SET TASK:
Can you arrange every one of these rows as a numbered list, leaving out the blank lines?

Extracted data rows:
↓

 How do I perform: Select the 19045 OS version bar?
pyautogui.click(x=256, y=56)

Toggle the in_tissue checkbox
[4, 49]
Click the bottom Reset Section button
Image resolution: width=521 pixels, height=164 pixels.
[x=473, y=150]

↑

FULL ANSWER:
1.  How do I perform: Select the 19045 OS version bar?
2. pyautogui.click(x=256, y=56)
3. Toggle the in_tissue checkbox
4. [4, 49]
5. Click the bottom Reset Section button
6. Image resolution: width=521 pixels, height=164 pixels.
7. [x=473, y=150]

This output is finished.